● **TASK DATA**
--

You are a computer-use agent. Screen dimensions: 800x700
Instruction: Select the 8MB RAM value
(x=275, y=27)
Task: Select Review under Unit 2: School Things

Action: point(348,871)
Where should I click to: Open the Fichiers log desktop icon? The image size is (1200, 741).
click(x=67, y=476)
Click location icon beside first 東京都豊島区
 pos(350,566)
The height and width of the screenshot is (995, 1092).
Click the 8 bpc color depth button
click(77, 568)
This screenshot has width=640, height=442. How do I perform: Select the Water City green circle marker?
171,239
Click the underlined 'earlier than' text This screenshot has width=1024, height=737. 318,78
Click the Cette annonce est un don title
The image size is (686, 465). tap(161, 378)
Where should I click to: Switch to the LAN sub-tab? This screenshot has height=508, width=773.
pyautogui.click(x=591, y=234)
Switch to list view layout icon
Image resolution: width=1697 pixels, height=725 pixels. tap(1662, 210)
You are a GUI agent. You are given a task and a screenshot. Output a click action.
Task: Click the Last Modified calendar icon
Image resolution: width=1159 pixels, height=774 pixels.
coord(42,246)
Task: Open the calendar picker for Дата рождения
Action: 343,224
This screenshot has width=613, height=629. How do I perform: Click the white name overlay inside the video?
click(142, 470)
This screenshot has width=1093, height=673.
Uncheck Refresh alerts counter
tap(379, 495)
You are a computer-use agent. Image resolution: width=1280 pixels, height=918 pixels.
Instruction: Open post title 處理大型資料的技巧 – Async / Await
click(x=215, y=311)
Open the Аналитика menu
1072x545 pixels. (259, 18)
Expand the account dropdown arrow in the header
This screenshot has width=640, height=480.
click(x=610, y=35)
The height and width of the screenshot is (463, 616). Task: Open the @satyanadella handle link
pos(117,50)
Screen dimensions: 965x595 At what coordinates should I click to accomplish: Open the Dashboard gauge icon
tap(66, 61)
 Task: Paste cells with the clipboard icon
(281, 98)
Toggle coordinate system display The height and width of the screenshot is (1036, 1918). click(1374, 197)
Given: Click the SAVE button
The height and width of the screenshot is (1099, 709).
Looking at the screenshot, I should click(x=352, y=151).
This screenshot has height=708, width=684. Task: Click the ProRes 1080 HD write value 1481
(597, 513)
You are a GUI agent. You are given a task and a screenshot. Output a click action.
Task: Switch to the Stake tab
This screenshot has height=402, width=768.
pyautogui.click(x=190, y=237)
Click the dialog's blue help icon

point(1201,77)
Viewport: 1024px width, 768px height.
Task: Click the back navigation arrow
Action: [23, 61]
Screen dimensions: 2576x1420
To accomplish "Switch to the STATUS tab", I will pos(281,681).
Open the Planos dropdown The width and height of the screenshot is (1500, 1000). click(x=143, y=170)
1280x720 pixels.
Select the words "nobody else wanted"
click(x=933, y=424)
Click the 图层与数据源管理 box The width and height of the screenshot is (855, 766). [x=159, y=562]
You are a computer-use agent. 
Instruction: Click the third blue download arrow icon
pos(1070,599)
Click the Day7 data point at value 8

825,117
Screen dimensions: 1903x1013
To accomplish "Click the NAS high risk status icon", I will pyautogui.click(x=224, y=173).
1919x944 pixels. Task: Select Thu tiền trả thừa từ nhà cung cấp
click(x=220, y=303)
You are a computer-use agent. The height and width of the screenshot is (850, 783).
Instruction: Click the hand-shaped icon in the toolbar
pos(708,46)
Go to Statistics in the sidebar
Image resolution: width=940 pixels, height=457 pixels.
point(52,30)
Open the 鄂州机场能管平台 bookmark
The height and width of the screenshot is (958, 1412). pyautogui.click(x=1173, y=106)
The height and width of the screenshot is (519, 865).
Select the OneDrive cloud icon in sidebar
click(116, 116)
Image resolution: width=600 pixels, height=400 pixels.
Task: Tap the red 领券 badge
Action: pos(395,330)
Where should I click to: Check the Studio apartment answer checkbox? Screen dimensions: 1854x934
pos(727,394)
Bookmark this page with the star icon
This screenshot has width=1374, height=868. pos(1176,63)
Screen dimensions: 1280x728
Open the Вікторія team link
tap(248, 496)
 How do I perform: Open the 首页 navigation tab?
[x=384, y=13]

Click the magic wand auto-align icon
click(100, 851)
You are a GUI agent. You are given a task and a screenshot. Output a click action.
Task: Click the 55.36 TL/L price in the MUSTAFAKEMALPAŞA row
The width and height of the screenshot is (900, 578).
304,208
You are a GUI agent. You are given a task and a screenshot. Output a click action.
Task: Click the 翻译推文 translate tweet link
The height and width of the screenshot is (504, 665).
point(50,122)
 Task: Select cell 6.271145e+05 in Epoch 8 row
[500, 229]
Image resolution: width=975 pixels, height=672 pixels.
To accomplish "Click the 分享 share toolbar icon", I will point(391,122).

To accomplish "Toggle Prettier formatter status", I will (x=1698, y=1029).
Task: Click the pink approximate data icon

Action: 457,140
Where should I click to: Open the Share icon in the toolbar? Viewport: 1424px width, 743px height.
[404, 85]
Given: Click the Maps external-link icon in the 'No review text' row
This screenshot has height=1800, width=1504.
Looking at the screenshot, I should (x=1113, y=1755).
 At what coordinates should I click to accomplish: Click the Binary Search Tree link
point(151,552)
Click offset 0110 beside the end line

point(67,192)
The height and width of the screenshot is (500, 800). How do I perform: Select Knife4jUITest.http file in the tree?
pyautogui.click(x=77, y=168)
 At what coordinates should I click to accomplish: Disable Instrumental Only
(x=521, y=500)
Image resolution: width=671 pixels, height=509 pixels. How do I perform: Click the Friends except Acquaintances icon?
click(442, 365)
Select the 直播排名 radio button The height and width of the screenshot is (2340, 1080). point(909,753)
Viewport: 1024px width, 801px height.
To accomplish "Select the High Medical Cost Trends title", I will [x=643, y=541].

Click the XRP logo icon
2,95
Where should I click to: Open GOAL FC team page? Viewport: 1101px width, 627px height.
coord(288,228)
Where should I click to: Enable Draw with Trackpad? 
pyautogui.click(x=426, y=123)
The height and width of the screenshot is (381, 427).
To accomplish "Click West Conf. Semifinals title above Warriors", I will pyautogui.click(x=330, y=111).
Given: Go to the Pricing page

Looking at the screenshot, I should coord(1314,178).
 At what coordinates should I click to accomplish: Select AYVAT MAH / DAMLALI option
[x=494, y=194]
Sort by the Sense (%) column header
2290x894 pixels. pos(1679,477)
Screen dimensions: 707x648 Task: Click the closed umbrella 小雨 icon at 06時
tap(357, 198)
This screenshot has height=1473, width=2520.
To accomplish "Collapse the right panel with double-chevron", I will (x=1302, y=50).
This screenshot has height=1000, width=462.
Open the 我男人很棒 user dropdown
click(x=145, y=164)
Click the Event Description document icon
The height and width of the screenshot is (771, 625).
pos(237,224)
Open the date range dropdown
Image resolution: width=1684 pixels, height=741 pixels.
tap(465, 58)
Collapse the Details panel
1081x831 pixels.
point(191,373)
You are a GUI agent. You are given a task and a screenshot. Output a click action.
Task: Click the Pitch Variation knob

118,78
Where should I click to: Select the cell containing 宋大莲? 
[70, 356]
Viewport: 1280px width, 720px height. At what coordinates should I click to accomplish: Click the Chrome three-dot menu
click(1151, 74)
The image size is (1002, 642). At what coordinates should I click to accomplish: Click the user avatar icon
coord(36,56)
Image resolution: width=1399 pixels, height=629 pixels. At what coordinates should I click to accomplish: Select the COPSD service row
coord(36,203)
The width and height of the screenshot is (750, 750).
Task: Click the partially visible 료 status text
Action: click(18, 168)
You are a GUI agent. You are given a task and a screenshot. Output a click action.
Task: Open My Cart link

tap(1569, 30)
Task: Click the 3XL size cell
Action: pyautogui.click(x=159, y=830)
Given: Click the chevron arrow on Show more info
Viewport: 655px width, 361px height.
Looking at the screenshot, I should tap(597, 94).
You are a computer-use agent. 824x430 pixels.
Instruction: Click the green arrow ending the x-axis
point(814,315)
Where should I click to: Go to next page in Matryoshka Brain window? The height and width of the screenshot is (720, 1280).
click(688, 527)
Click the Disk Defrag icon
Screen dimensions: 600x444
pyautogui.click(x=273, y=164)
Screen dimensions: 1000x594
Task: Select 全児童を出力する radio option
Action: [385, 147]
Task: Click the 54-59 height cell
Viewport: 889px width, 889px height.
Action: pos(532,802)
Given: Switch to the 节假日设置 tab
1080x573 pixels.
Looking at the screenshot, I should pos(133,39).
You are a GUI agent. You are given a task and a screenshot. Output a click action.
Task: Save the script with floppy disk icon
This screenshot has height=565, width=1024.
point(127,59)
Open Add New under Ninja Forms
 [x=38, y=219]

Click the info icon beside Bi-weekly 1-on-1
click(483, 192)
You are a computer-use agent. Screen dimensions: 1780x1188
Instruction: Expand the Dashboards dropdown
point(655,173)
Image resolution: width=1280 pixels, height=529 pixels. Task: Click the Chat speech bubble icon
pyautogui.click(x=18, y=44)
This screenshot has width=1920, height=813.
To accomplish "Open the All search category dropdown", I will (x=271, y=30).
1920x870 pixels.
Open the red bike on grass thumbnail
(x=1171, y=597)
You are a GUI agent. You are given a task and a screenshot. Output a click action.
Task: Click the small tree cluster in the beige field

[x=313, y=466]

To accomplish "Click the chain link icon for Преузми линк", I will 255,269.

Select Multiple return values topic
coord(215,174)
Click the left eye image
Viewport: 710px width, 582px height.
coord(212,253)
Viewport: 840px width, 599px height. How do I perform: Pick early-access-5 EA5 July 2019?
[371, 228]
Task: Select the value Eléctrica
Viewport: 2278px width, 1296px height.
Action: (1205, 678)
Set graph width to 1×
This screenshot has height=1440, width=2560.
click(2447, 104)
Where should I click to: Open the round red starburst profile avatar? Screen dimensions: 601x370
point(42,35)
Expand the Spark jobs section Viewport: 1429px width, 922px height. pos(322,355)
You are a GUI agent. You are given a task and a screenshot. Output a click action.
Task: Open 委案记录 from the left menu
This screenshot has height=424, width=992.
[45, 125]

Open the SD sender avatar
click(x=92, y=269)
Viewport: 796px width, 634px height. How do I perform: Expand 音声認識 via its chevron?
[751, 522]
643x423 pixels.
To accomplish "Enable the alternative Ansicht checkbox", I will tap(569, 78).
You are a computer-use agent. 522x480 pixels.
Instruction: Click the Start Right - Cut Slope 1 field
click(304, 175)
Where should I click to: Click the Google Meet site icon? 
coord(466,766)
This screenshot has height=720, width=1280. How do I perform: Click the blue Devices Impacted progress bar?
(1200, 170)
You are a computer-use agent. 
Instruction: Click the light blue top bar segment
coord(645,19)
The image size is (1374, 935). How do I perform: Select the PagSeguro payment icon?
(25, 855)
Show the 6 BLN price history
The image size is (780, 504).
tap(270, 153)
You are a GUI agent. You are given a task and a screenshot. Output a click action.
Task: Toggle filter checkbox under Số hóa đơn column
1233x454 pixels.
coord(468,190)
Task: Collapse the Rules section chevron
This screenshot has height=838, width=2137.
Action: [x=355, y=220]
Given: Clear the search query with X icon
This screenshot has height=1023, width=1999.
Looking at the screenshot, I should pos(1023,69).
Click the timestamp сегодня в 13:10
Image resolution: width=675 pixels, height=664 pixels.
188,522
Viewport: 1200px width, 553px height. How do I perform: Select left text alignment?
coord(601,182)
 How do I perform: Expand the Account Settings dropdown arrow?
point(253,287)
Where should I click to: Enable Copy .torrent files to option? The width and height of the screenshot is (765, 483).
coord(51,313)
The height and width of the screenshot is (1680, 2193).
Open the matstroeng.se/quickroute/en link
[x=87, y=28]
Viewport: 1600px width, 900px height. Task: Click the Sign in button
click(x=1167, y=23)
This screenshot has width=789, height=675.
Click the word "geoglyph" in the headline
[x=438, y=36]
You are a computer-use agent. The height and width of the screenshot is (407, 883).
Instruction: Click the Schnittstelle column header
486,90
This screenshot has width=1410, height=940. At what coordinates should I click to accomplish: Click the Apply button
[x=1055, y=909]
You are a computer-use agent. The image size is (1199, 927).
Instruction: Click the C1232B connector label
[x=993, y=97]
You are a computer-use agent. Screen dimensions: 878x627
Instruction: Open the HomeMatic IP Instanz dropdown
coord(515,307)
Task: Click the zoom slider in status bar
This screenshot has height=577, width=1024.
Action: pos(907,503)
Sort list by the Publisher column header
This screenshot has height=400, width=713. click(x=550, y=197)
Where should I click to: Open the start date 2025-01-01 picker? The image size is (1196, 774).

--

● **ABOUT THIS TASK**
Show all of the lines above in which "Collapse" is present.

● **THE ANSWER**
To accomplish "Collapse the right panel with double-chevron", I will (x=1302, y=50).
Collapse the Details panel
Task: Collapse the Rules section chevron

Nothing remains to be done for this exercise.